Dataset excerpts
━━━━━━━━━━━━━━━━

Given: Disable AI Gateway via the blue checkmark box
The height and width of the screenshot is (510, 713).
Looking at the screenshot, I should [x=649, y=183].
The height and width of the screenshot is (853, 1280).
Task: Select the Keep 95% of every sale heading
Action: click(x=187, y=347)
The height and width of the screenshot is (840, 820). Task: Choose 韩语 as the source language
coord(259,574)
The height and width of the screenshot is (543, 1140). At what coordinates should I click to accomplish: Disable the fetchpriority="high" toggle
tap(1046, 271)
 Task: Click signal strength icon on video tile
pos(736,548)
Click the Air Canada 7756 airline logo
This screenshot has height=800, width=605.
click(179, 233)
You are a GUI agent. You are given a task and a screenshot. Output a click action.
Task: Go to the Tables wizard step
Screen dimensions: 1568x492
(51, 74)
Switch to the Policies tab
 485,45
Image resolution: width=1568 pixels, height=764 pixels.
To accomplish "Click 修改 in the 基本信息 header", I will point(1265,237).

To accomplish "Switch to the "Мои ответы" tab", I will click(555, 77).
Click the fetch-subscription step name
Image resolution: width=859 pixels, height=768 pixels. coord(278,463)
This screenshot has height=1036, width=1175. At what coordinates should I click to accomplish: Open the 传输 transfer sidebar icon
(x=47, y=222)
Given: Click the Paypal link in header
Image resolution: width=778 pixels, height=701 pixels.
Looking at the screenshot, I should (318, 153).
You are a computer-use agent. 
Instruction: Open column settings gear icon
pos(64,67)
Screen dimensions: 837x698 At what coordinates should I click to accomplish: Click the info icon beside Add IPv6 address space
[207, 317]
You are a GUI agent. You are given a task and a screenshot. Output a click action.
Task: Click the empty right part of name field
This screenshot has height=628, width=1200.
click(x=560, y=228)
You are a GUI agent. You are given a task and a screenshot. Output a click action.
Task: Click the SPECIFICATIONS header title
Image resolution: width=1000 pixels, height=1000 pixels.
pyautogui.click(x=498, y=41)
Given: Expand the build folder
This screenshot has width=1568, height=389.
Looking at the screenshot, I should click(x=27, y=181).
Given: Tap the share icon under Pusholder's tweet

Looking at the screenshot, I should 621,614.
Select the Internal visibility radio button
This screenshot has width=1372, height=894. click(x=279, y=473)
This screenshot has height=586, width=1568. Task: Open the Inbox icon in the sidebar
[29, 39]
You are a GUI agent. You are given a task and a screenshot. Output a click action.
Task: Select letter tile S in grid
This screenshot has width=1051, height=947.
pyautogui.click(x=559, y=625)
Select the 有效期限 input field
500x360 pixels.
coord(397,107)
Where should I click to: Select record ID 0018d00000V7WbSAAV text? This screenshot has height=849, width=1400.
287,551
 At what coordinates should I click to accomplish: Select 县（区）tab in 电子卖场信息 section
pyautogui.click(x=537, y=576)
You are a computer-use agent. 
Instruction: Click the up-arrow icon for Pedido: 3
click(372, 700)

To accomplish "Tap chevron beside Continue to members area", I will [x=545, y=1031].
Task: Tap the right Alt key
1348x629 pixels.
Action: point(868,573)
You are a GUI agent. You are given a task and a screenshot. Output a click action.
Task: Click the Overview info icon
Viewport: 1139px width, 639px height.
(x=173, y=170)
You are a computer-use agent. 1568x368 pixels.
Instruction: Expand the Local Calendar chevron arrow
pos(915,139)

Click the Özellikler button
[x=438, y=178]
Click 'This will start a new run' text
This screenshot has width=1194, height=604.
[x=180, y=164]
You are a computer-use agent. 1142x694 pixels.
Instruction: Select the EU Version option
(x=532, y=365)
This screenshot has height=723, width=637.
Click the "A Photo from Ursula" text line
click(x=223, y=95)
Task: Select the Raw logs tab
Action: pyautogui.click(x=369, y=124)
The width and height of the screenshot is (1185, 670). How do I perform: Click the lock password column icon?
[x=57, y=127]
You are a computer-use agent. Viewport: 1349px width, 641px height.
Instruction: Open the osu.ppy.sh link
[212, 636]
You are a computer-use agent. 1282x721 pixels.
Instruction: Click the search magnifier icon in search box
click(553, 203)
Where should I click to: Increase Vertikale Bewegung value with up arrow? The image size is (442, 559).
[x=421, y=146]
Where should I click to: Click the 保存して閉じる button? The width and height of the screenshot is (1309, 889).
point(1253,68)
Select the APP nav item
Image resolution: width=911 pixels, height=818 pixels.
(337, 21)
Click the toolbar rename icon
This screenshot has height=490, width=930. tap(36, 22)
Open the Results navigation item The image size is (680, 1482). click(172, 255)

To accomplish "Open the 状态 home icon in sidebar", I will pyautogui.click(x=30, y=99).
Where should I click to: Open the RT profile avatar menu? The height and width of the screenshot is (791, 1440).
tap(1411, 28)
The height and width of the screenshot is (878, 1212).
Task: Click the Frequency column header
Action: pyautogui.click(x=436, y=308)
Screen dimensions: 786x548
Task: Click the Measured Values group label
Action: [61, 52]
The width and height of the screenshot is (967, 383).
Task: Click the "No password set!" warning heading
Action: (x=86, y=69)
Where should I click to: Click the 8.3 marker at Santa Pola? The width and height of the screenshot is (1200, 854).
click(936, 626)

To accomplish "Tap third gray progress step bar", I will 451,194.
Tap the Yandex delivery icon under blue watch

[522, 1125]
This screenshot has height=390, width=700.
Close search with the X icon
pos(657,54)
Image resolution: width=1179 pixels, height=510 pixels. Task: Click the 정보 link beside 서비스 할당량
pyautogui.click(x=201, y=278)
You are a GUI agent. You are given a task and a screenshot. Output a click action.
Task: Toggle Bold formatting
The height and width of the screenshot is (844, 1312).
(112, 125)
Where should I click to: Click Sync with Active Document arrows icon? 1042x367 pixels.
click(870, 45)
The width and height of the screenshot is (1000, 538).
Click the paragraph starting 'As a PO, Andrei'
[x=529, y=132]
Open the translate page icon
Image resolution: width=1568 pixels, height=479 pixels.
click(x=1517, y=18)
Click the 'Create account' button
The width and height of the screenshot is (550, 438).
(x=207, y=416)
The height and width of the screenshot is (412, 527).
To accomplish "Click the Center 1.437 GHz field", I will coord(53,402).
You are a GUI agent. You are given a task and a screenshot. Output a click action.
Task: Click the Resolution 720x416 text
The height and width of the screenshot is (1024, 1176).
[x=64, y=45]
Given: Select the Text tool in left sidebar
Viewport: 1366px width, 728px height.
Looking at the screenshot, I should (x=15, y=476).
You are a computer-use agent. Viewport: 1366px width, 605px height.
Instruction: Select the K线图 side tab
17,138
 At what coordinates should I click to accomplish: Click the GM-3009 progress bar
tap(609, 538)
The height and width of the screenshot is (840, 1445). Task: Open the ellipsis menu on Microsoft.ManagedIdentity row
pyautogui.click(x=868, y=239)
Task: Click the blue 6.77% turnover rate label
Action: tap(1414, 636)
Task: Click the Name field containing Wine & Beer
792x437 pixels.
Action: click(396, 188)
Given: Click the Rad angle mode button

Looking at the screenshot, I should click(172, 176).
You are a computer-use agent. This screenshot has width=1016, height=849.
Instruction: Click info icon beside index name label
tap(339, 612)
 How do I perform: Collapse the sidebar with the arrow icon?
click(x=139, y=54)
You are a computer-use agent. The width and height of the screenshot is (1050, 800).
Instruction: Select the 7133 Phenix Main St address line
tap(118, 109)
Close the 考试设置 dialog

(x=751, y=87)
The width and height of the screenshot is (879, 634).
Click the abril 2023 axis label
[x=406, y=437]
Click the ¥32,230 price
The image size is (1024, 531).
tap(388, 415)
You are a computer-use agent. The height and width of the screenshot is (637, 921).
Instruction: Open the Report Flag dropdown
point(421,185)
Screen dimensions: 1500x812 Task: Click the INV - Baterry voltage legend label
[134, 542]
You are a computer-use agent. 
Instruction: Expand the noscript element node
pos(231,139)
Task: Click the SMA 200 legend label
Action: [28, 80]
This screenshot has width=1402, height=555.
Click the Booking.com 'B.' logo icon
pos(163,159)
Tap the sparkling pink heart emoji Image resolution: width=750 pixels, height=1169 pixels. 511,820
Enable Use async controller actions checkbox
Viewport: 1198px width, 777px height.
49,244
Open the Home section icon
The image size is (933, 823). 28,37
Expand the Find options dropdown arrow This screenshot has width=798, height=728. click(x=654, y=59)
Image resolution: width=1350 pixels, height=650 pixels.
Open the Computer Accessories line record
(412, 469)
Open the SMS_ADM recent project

━━━━━━━━━━━━━━━━

WHAT TO PRODUCE
Using the entries shown above, reproduce verbatim the lines from the line bearing "Instruction: Expand the Local" to the line bearing "You are a computer-use agent. Viewport: 1349px", inclusive.

YOUR RESPONSE
Instruction: Expand the Local Calendar chevron arrow
pos(915,139)

Click the Özellikler button
[x=438, y=178]
Click 'This will start a new run' text
This screenshot has width=1194, height=604.
[x=180, y=164]
You are a computer-use agent. 1142x694 pixels.
Instruction: Select the EU Version option
(x=532, y=365)
This screenshot has height=723, width=637.
Click the "A Photo from Ursula" text line
click(x=223, y=95)
Task: Select the Raw logs tab
Action: pyautogui.click(x=369, y=124)
The width and height of the screenshot is (1185, 670). How do I perform: Click the lock password column icon?
[x=57, y=127]
You are a computer-use agent. Viewport: 1349px width, 641px height.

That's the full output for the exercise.